PROBLEM TO WORK ON: Extract every line of the records below and reproduce each one word for word, with nothing changed.

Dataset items
+++++

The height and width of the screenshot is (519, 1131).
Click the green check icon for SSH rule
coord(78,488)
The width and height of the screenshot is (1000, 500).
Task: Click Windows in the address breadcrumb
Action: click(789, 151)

+++++

FULL RESPONSE:
The height and width of the screenshot is (519, 1131).
Click the green check icon for SSH rule
coord(78,488)
The width and height of the screenshot is (1000, 500).
Task: Click Windows in the address breadcrumb
Action: click(789, 151)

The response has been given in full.